The idea to build the farm came about after she and fellow founder, Peter van Wingerden, watched Hurricane Sandy hit New York City in 2012. In the wake of the storm, it was initially tough to get fresh food into the city. So the pair started brainstorming ways to cut down on the time and energy it takes to deliver agricultural goods to urban areas. Their floating platforms can operate in cities that abut oceans, ports, rivers, and lakes. They can also be easily moved to new locations in the event of big storms.

The global population is growing, says Minke van Wingerden, but the amount of available agricultural land will stay the same.

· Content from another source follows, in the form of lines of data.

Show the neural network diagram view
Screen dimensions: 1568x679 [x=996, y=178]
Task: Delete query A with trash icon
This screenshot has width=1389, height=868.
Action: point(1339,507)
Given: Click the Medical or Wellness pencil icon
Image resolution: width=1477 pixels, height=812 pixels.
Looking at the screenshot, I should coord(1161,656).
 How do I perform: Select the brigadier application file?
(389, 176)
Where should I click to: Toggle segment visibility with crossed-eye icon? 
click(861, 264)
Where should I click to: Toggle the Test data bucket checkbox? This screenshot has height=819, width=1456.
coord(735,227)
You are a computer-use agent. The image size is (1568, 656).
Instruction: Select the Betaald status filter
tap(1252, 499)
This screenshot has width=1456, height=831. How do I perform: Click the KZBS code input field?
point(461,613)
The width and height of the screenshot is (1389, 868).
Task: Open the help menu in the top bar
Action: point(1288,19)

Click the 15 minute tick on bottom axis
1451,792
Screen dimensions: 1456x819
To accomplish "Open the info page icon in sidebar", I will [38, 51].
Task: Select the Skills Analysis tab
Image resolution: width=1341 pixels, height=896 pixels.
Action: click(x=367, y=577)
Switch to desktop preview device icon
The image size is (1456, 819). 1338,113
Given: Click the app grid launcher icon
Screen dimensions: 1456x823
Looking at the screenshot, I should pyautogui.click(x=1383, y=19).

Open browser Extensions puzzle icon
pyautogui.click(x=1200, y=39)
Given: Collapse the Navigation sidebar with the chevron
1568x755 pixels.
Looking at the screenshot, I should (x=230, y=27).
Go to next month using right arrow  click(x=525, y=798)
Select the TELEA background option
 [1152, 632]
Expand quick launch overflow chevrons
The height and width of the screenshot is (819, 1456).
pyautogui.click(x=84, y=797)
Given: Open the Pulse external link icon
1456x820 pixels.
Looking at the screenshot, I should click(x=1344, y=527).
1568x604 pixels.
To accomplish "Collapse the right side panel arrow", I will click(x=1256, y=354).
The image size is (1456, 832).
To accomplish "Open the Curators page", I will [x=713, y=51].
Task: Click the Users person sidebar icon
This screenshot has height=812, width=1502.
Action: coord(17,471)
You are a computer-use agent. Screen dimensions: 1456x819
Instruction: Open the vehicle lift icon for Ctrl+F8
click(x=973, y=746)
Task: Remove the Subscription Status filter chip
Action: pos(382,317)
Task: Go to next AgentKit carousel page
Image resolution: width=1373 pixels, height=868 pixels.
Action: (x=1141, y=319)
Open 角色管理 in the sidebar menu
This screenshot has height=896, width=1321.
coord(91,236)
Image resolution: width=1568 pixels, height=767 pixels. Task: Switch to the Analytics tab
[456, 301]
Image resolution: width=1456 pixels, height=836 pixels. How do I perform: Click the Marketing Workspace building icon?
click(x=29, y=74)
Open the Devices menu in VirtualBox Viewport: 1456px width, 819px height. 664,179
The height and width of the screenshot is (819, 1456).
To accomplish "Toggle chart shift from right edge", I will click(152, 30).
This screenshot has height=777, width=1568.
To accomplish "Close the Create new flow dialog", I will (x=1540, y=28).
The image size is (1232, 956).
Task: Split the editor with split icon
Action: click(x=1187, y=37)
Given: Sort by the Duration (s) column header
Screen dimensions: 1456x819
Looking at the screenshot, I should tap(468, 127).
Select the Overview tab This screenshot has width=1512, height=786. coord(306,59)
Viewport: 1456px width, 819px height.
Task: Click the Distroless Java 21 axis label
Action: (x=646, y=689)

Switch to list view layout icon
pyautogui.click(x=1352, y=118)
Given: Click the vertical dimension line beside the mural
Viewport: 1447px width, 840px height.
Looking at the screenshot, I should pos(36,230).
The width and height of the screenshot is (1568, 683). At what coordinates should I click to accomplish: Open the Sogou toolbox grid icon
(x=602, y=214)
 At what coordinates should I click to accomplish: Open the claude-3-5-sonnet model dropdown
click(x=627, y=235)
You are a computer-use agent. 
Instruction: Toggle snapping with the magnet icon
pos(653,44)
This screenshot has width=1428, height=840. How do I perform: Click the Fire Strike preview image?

As sea levels rise, hurricanes barrel up coastlines more frequently, and droughts in agricultural zones become more punishing, food will still need to be produced to match the global demand. For those reasons, the floating farm model may prove useful.

To be sure, The Floating Farm model isn’t a complete answer for the changes inflicted by the global climate crisis. Future operations are being designed to house 110 cows. That may help supply some urban neighborhoods with milk, but the vast majority will still be produced by land-based farming operations. In the US, for instance, California is the nation’s largest dairy-producing state. There, farms with at least 500 cows still account for 88% (pdf) of the state’s milk each year. That makes The Floating Farm more a stop-gap measure, or thought experiment, than a disruptive invention.

Still, the current dairy cow island is a small-scale laboratory for what they hope to build. Already a handful of cities in Asia have expressed interest in using the floating farm model. And while van Wingerden is mostly tight-lipped about which cities her company is speaking with, Hakai Magazine reports that Singapore and Chinese cities Nanjing and Shanghai are exploring the idea. Both the city-state and the Chinese government have in recent years been looking for ways to be more sustainable

Minke van Wingerden says she is already working to create floating farms for chickens and small-scale vertical farms for food plants. Whether farm animals are ready to embrace a Water World future is uncertain, but if the Dutch have anything to do with it, the poultry may not have a choice in the matter.